Rust Learning: Why Rust Exists

1. What Problem Does It Solve?

First, languages with GC (garbage collection) don’t have the most extreme performance, and without GC, there’s pretty much only C and C++, but these two languages are prone to null pointer or wild pointer issues during runtime, and these cannot be checked during compilation.

In summary, what Rust needs to solve is no GC + no null pointers:

2. No GC is Easy:

Why have GC? Our program has a stack and a heap during runtime. The stack stores functions and variables, and the heap is used to store large or mutable variables. Since the resources we store on the stack are small, we can simply copy them when sharing variables. However, variables in the heap are very large, and copying them consumes a lot of performance. Therefore, we use pointers to point to the same heap resource to implement shared variables. But if multiple pointers point to the same heap variable, how should we determine when this variable should be released?

The easiest thing to think of is to release the resource when the last pointer stops pointing to it. However, this is one of the principles of GC, which means a program periodically checks whether there are pointers in the stack pointing to variables in the heap, and releases them if there are none.
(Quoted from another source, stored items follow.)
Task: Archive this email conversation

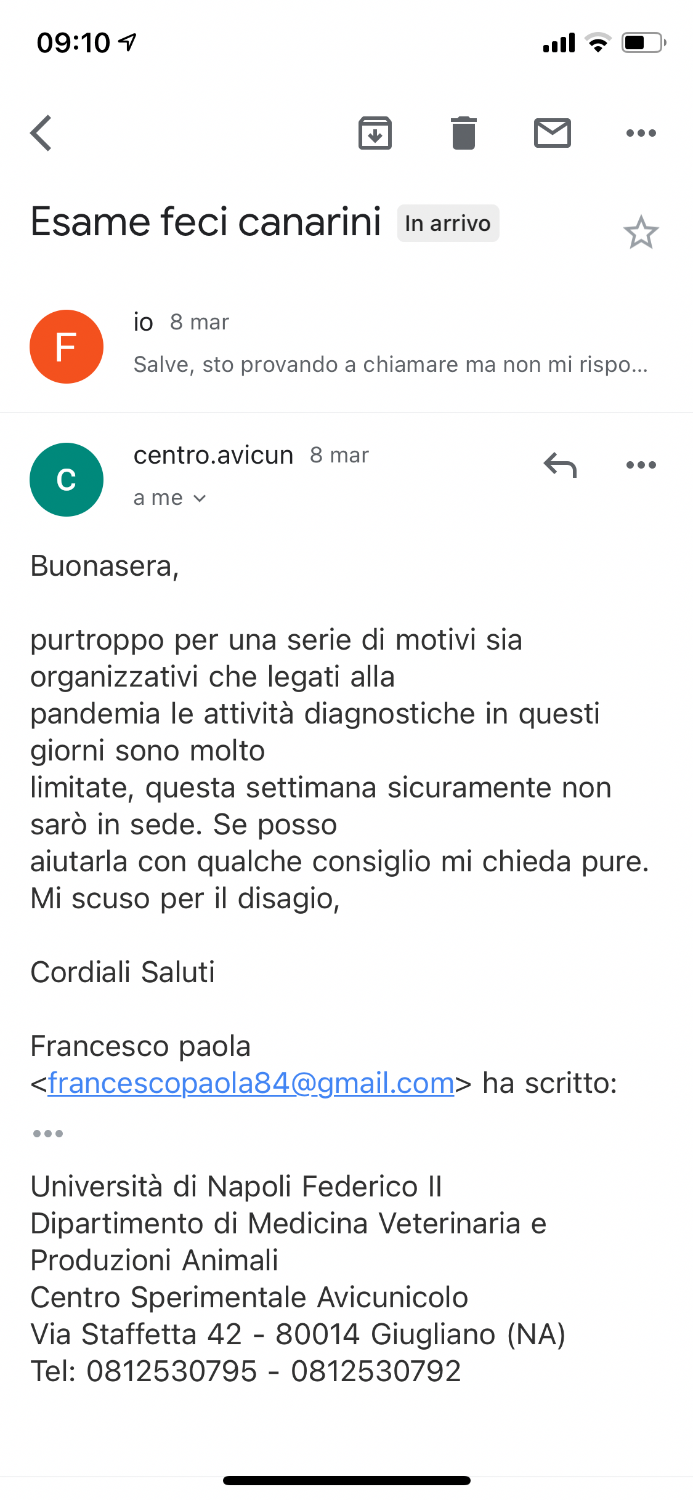Action: tap(375, 133)
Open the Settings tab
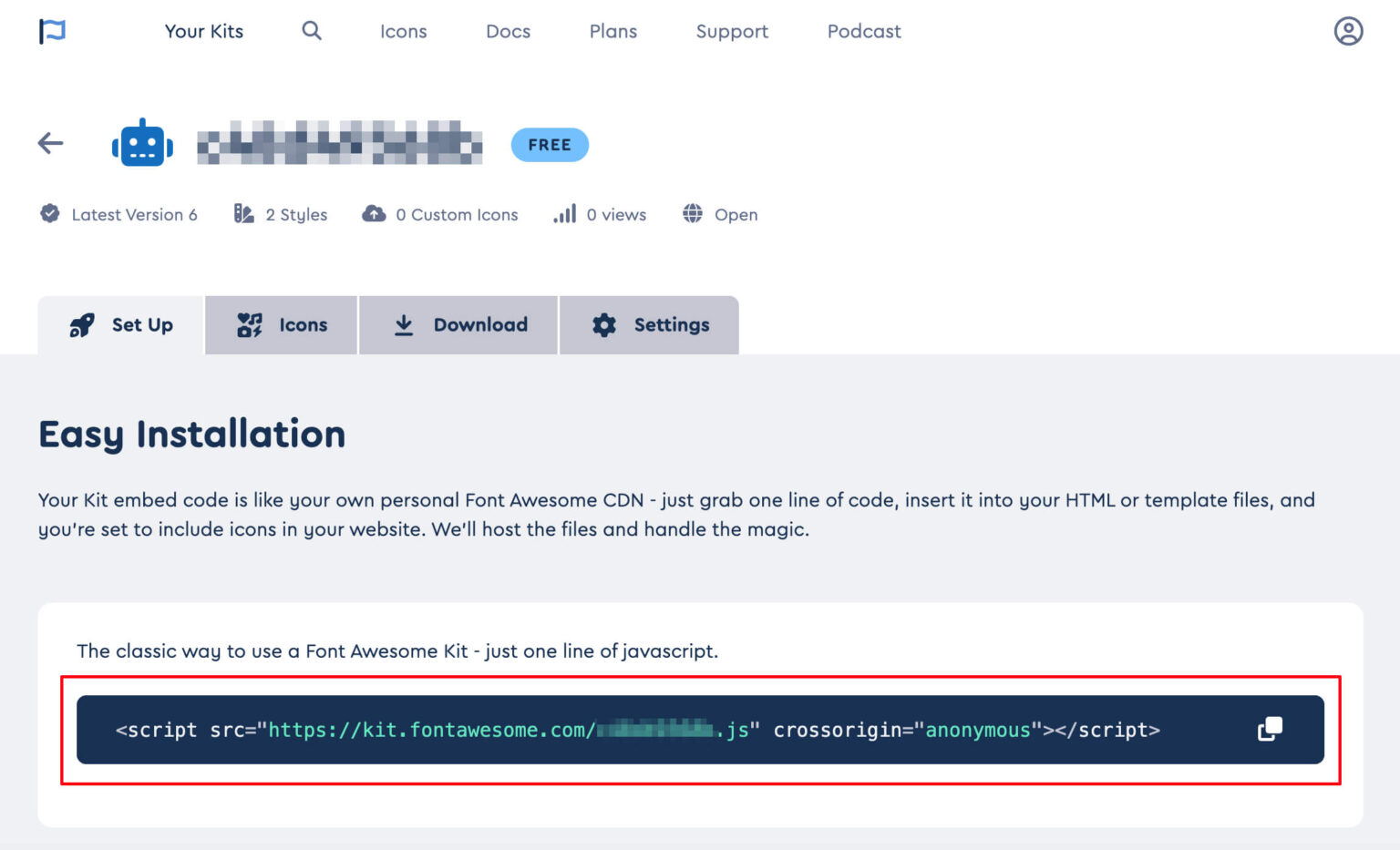 [x=649, y=324]
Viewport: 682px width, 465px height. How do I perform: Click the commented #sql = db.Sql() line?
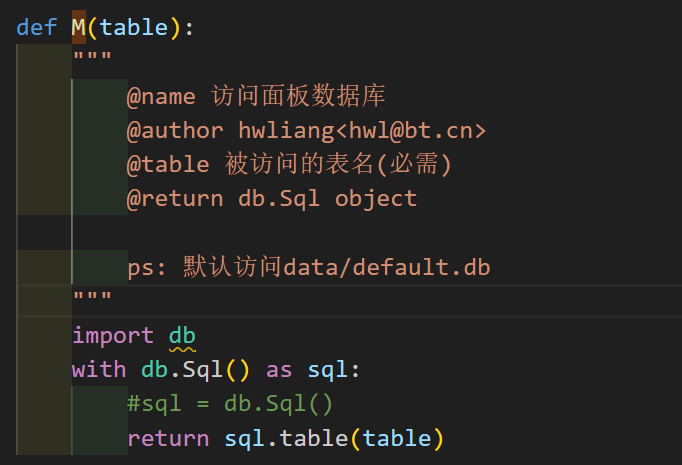coord(230,404)
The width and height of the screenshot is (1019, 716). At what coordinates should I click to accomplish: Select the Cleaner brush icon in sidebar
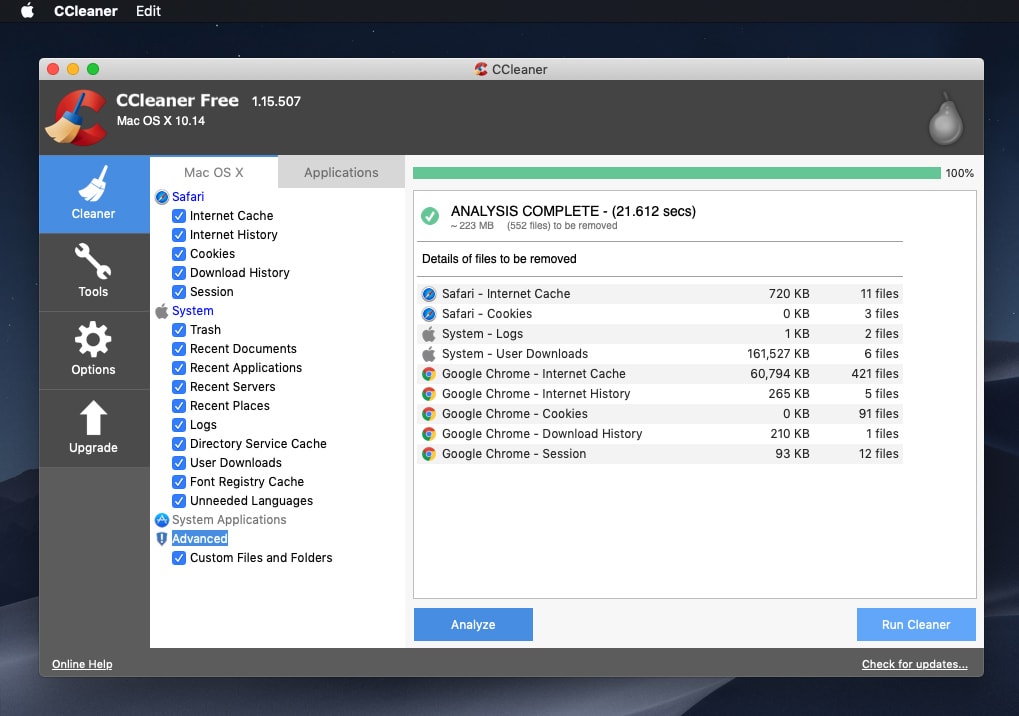coord(92,185)
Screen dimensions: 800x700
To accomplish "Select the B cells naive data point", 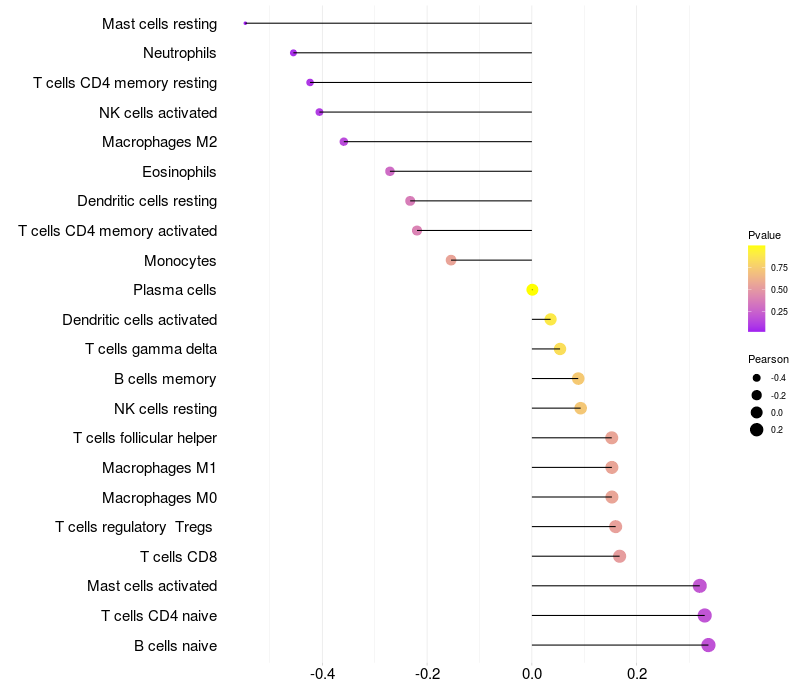I will (x=708, y=645).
Since this timing is difficult to grasp, and we must implement variable sharing (a programming language without variable sharing is meaningless), we can set that when a new pointer points to it (usually the original pointer is assigned to the new pointer), we consider that “ownership” has been transferred, which means the original pointer is invalid and the new pointer prevails, and the resource is released when our pointer leaves the scope.

But in this case, if we need to pass parameters in different scopes, won’t it immediately become invalid? Therefore, we introduced “borrowing” (which is actually a reference), which means using the space on the heap to point to our heap pointer that we currently own. In this way, since the borrow does not directly point to the heap space, it will not release heap resources.
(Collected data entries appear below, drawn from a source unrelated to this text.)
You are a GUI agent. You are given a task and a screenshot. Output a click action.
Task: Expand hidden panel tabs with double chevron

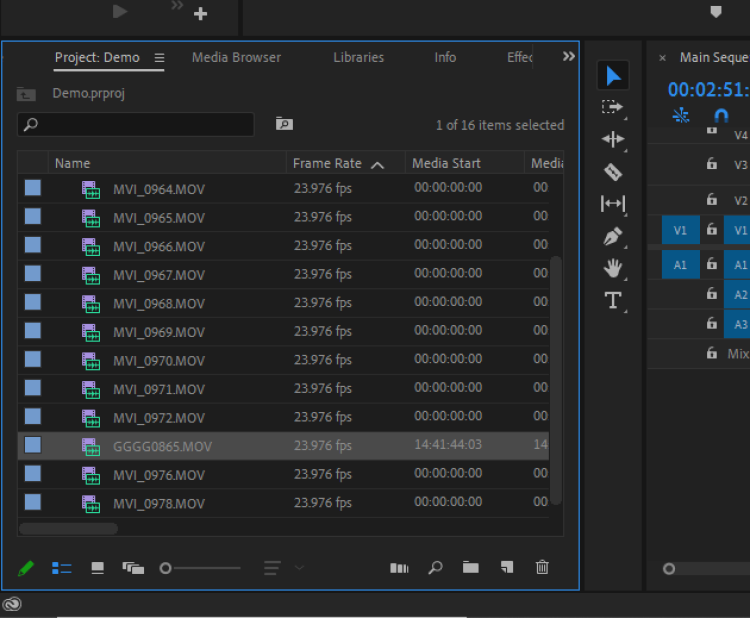[569, 57]
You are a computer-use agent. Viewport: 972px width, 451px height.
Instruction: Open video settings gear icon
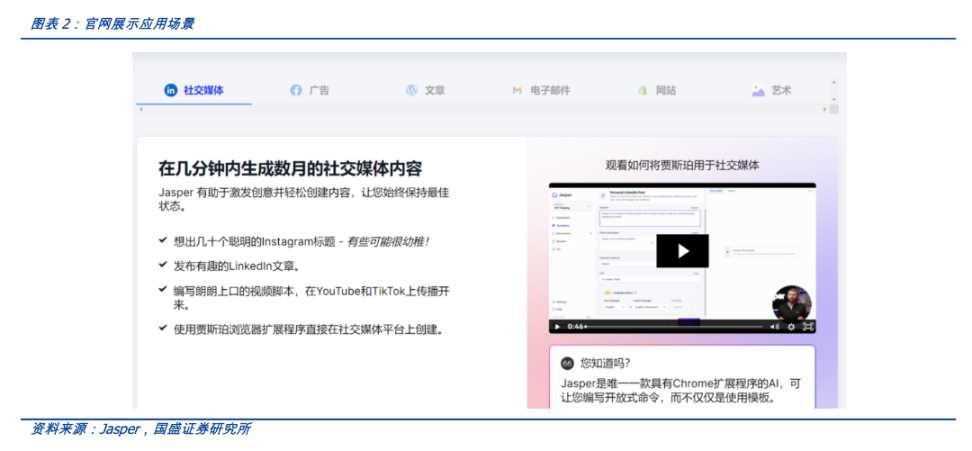click(791, 326)
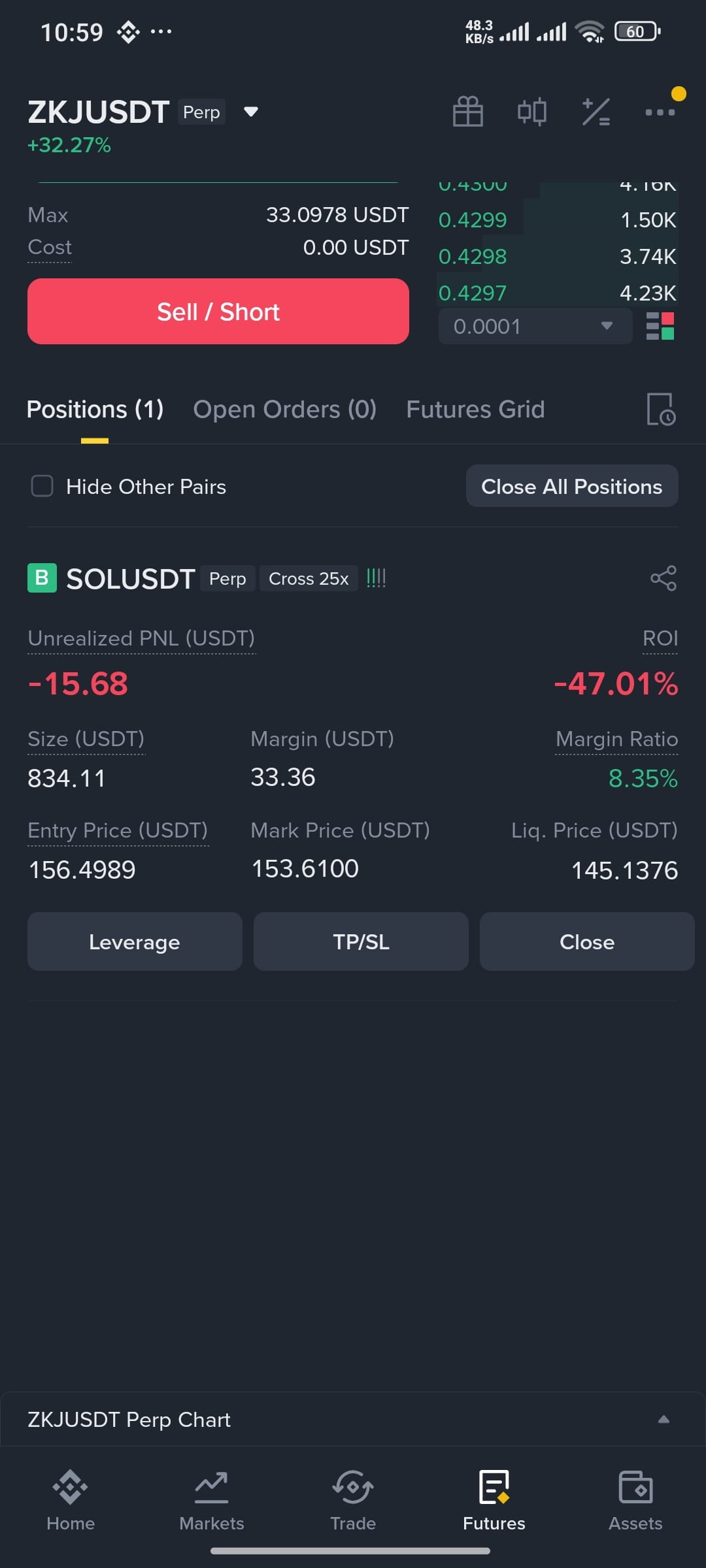The height and width of the screenshot is (1568, 706).
Task: Switch to the Futures Grid tab
Action: point(475,410)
However, if multiple borrows can modify the heap space, it’s like reading and writing at the same time, which can lead to memory corruption. Therefore, we set “mutable borrow” and “immutable borrow”. A mutable borrow is like a write lock, and there can only be one mutable borrow at the same time, and there cannot be an immutable borrow when there is a mutable borrow. If it is an immutable borrow, there can be multiple immutable borrows at the same time.

So far, “no GC” has been implemented.

3. Next is the Null Pointer Problem:

For this problem, we introduce “lifetime”, which means the lifetime of our borrow cannot be longer than the lifetime of the original borrowed object. The compiler will check this for us, but in some cases, the compiler cannot intelligently identify it. For example, if I pass in multiple borrows and then return different borrows based on some conditions, the compiler does not know the function logic. It only knows that the returned one is related to the two passed in, but the compiler does not know how they are related, so we need to manually annotate it. (When leaving the scope, the lifetime ends)

4. Summary

For these beginner concepts, I think the most difficult thing to get started with Rust is “lifetime”. However, I think we can first write functions and then annotate them by associating them with which ones, or directly let the AI assistant help us annotate based on the context.

5. Special Supplement

Rust has String, &str, and &String:

• String is easy to understand as a mutable string, occupying 24 bytes on the stack, storing the heap address pointer, capacity, and length respectively.
• &String is also easy to understand, occupying 8 bytes on the stack, storing the stack address of the String it points to.
• &str needs to be well understood, it can be understood as an immutable array, occupying 16 bytes on the stack, storing the heap address pointer and length respectively.

When a variable has a borrow, and the borrow’s lifetime has not ended, ownership cannot be transferred:

1
2
3
4
5
6

fn main() {
    let mut t1 = String::from("Hello, world!");
    let t2 = &t1[..];  // &str
    let t3 = &t1;  // &String
    let t4 = t1;  // Failed!!!
}

When a variable has an immutable borrow, and it has not expired, the variable with the original ownership cannot be changed (it is frozen):

1
2
3
4
5

fn main() {
    let mut t1 = String::from("Hello, world!");
    let t2 = &t1[..];  // 或 let t3 = &t1;
    t1.push_str(", world");    // Failed!!!
}

When a variable has a mutable borrow, and it has not expired, the variable with the original ownership cannot be read or written:

1
2
3
4
5
6

fn main() {
    let mut t1 = String::from("Hello, world!");
    let t2 = &mut t1;
    println!("{}", t1);  // Failed!!!
    t1.push_str(", world");    // Failed!!!
}

With a mutable borrow, there cannot be an immutable borrow, and vice versa, mutable cannot be downgraded to immutable:

1
2
3
4
5

fn main() {
    let mut t1 = String::from("Hello, world!");
    let t2 = &mut t1;
    let t3 = &t1;  // Failed!!!
}